## DATA IN THIS EXERCISE
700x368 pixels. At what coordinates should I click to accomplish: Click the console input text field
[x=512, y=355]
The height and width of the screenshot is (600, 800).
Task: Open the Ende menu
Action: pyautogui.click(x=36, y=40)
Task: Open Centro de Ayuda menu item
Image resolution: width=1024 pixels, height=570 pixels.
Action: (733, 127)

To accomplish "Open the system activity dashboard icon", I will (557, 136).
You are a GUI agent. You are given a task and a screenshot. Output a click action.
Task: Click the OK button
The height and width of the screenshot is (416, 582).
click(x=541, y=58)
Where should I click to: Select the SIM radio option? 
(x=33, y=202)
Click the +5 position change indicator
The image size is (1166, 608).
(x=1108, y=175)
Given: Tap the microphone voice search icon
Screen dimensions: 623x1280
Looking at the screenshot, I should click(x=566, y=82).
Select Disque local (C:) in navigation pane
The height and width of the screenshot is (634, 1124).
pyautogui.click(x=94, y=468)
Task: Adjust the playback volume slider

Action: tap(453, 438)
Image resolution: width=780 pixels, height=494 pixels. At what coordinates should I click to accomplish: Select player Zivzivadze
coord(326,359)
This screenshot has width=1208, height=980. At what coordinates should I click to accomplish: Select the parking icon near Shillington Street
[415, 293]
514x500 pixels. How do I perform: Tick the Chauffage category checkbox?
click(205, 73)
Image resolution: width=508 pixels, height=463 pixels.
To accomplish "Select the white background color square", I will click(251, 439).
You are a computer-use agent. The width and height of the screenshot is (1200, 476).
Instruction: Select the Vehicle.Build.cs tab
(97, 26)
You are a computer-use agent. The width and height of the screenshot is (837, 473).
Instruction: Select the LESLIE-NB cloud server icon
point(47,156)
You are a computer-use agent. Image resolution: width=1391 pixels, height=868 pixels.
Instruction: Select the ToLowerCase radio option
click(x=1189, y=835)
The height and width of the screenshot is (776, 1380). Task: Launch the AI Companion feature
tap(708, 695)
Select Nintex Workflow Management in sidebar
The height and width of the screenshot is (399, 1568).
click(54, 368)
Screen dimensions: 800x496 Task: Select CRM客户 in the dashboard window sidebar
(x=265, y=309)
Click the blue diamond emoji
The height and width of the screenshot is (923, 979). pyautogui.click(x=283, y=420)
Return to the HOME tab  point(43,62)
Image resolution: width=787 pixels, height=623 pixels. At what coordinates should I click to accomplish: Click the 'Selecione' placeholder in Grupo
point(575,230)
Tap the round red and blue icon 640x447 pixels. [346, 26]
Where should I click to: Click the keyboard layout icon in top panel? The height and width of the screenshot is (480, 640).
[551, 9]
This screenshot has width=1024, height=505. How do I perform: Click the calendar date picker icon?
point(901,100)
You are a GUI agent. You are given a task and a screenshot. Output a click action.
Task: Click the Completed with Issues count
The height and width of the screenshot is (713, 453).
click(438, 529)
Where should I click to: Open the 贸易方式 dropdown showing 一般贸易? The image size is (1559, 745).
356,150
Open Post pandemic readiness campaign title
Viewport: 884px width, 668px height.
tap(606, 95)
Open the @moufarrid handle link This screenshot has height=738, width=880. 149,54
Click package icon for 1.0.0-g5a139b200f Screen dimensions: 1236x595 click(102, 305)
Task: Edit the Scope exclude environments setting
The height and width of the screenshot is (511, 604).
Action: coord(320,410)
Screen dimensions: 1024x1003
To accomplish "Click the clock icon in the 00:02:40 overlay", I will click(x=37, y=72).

## EXERCISE DETAILS
Look through the data above for the string "computer" and copy every line where it appears.

## TASK OUTPUT
You are a computer-use agent. The width and height of the screenshot is (1200, 476).
You are a computer-use agent. The width and height of the screenshot is (837, 473).
You are a computer-use agent. Image resolution: width=1391 pixels, height=868 pixels.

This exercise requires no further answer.